■ Records shown:

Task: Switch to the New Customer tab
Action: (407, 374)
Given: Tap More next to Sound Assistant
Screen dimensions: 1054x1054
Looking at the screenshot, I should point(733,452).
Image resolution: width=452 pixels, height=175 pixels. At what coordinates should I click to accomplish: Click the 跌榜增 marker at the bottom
---
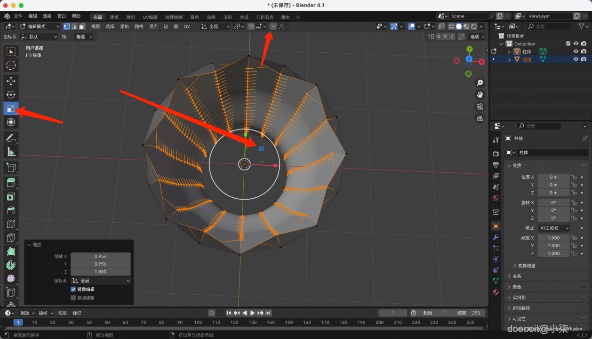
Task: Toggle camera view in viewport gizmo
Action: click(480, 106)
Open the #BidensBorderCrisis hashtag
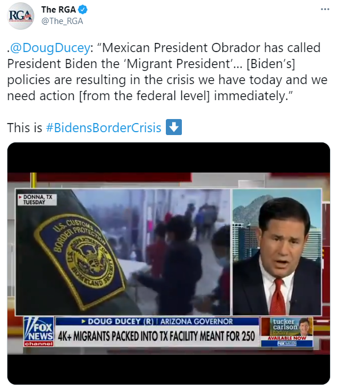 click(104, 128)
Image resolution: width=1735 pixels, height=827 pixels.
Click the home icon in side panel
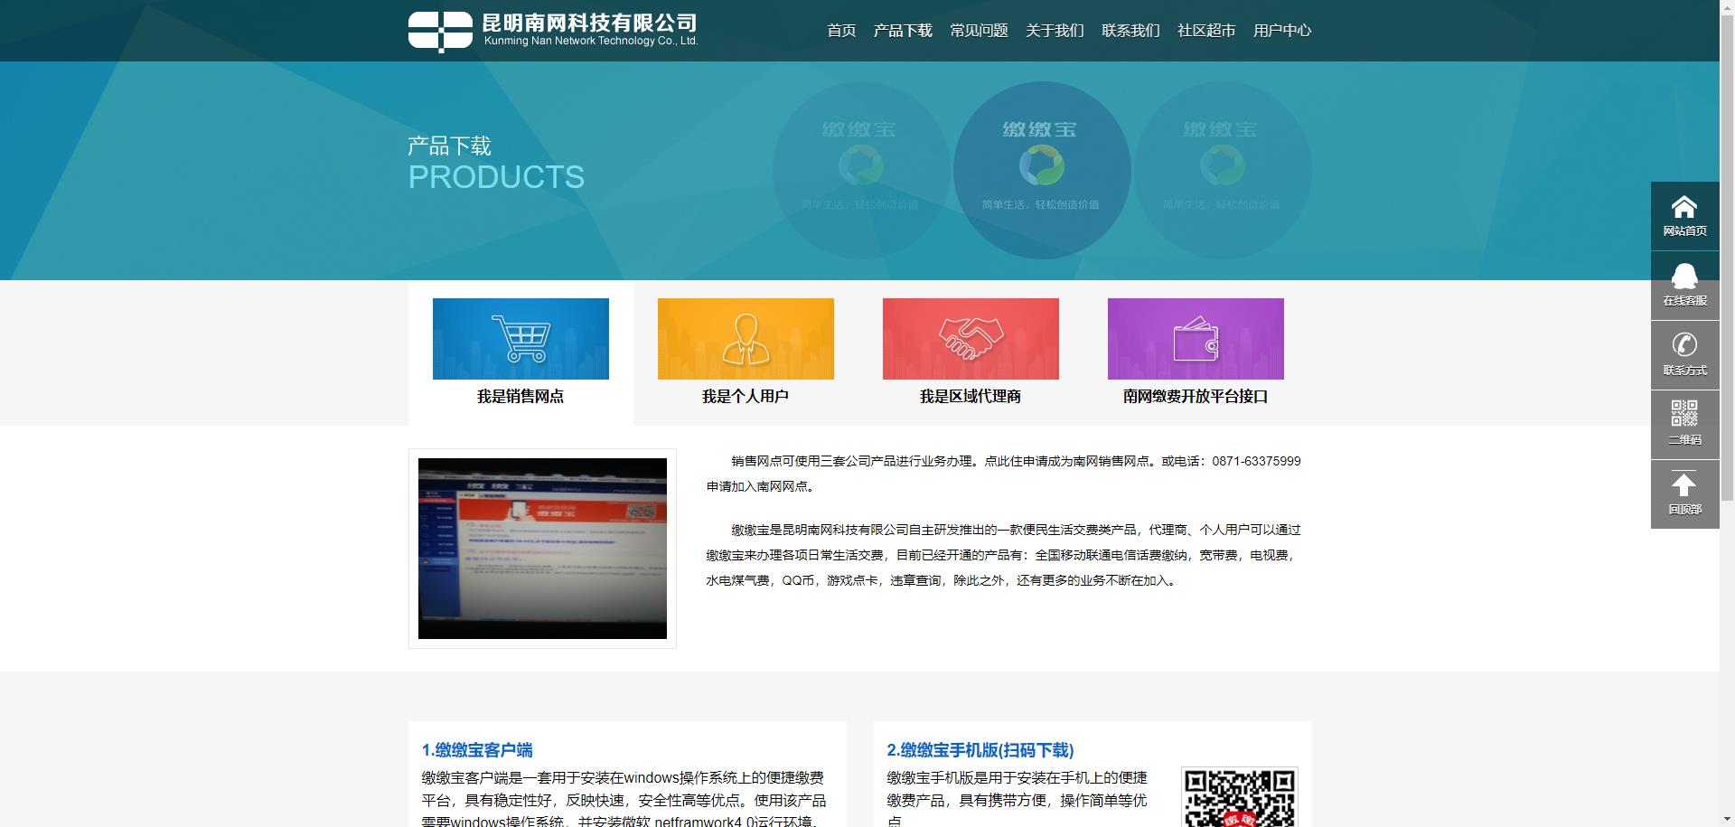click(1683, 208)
* * *
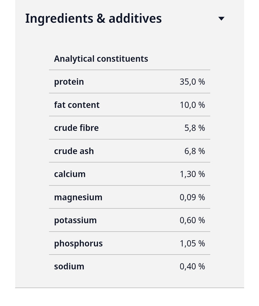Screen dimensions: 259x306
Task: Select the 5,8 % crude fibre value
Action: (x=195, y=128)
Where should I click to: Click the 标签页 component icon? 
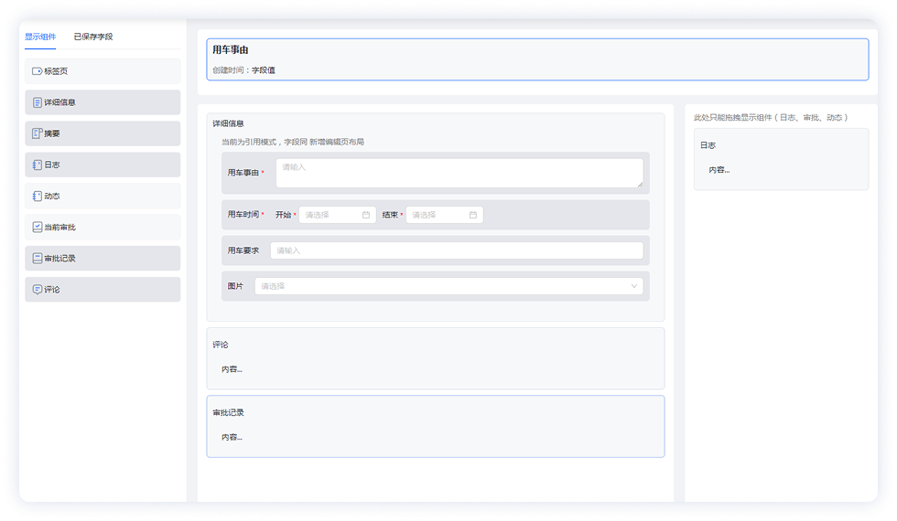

■ Exercise aim: The expected answer is an exact copy of the lines above, beginning at the line with "Given: Tap More next to Sound Assistant" and ending at the line with "Image resolution: width=452", with both ends in.

■ Written reply:
Given: Tap More next to Sound Assistant
Screen dimensions: 1054x1054
Looking at the screenshot, I should point(733,452).
Image resolution: width=452 pixels, height=175 pixels. At what coordinates should I click to accomplish: Click the 跌榜增 marker at the bottom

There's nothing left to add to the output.